Soal Tertulis 1
Tuliskan ulang secara persis bagian artikel tentang komedian Muslim Amerika di bawah ini, mulai dari "Rep: Meiliza Laveda" sampai dengan "melonjak 177 persen.".

Teks yang Ditampilkan
Cara Komedian Muslim AS Atasi Stereotip Usai 9/11

Muslim di Amerika masih menghadapi diskriminasi dan stereotip setelah tragedi 9/11.

EPA-EFE/ANJA NIEDRINGHAUS
Cara Komedian Muslim AS Atasi Stereotip Usai 9/11. Seorang wanita melihat gambar dan pesan mencari orang hilang di dinding di Manhattan, New York, AS, 21 September 2001 ketika petugas penyelamat masih mencari lebih dari 6.000 orang di puing-puing World Trade Center (diterbitkan ulang 03 September 2021) . Pada tanggal 11 September 2001, selama serangkaian serangan teror terkoordinasi menggunakan pesawat yang dibajak, dua pesawat diterbangkan ke menara kembar World Trade Center yang menyebabkan runtuhnya kedua menara. Pesawat ketiga menargetkan Pentagon dan pesawat keempat menuju Washington, DC akhirnya menabrak sebuah lapangan. Peringatan 20 tahun serangan teroris terburuk di tanah AS akan diperingati pada 11 September 2021.
Rep: Meiliza Laveda Red: Ani Nursalikah

REPUBLIKA.CO.ID, NEW YORK -- Bagi komedian Muslim-Amerika, menulis lelucon setelah serangan 9/11 menjadi hal yang sangat emosional. Terlebih saat stereotip anti-Muslim, diskriminasi, dan kejahatan kebencian berkembang di seluruh AS.

Baca Juga

Komedian Arab-Amerika dari New Jersey, Dean Obeidallah (51 tahun) beralih dari lelucon keluarga ke lelucon dengan aksen Timur Tengah yang kental. Hal ini dia lakukan untuk mengubah persepsi dan melawan kefanatikan anti-Arab yang marak terjadi usai Peristiwa Selasa Kelabu. Menurut catatan FBI, kala itu, kejahatan kebencian anti-Muslim melonjak 177 persen.

“Komedi saya setelah 9/11 berubah menjadi cara untuk menjelaskan kepada rekan-rekan Amerika saya tentang orang Arab. Saya juga mencoba mengubah persepsi mereka yang bertentangan dengan realita,” ujar dia.

Maysoon Zayid (47) yang merupakan komika wanita Muslim paling terkenal di AS ingat betul kehidupannya setelah serangan 9/11. “Kami dicap teroris, diawasi oleh pemerintah dan ditargetkan oleh kelompok-kelompok kebencian,” ucap Zayid.

Entri data tersimpan

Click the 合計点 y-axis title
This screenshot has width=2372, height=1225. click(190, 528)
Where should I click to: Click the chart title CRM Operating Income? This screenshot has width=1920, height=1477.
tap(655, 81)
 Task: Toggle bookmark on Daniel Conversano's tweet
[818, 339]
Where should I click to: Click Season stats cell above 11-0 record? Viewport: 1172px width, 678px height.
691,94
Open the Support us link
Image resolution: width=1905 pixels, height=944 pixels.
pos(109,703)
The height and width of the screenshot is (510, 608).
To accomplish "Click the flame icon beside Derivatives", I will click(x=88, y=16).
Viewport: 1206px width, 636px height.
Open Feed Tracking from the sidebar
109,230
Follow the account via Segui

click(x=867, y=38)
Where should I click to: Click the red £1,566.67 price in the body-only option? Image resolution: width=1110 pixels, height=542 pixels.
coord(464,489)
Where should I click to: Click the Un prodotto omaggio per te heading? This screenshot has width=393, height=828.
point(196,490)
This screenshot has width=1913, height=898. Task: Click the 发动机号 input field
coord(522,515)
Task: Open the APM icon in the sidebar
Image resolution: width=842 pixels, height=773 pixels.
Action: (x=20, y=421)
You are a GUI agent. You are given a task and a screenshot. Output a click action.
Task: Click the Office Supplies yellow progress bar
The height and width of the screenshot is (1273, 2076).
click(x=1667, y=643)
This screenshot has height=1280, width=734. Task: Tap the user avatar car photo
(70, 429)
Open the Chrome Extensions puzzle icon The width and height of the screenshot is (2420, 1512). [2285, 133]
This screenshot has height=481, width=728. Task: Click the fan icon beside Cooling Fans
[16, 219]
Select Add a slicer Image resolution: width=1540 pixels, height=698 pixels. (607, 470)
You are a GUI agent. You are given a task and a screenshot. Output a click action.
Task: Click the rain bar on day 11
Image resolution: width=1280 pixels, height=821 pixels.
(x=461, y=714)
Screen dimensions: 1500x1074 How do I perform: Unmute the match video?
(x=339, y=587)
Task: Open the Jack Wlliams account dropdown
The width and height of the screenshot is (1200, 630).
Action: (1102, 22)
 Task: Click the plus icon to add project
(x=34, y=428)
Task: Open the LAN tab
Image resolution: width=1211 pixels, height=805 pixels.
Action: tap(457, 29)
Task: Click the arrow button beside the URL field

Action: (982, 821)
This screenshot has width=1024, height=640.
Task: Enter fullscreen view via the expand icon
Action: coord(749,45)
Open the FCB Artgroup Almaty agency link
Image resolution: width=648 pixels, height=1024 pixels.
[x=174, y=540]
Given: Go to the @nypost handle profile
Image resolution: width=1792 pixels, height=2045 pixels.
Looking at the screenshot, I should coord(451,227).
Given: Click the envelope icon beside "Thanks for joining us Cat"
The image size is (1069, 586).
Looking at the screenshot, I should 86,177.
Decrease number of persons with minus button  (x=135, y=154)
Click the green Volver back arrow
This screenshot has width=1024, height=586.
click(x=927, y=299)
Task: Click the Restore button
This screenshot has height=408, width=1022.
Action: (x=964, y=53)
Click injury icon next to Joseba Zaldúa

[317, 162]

Soal Tertulis 2
Kumpulkan setiap baris dalam daftar di atas yang memuat kata "arrow", dengan membedakan huruf besar dan huruf kecil.

Jawaban 1
Rep: Meiliza Laveda Red: Ani Nursalikah

REPUBLIKA.CO.ID, NEW YORK -- Bagi komedian Muslim-Amerika, menulis lelucon setelah serangan 9/11 menjadi hal yang sangat emosional. Terlebih saat stereotip anti-Muslim, diskriminasi, dan kejahatan kebencian berkembang di seluruh AS.

Baca Juga

Komedian Arab-Amerika dari New Jersey, Dean Obeidallah (51 tahun) beralih dari lelucon keluarga ke lelucon dengan aksen Timur Tengah yang kental. Hal ini dia lakukan untuk mengubah persepsi dan melawan kefanatikan anti-Arab yang marak terjadi usai Peristiwa Selasa Kelabu. Menurut catatan FBI, kala itu, kejahatan kebencian anti-Muslim melonjak 177 persen.

Jawaban 2
Task: Click the arrow button beside the URL field
Click the green Volver back arrow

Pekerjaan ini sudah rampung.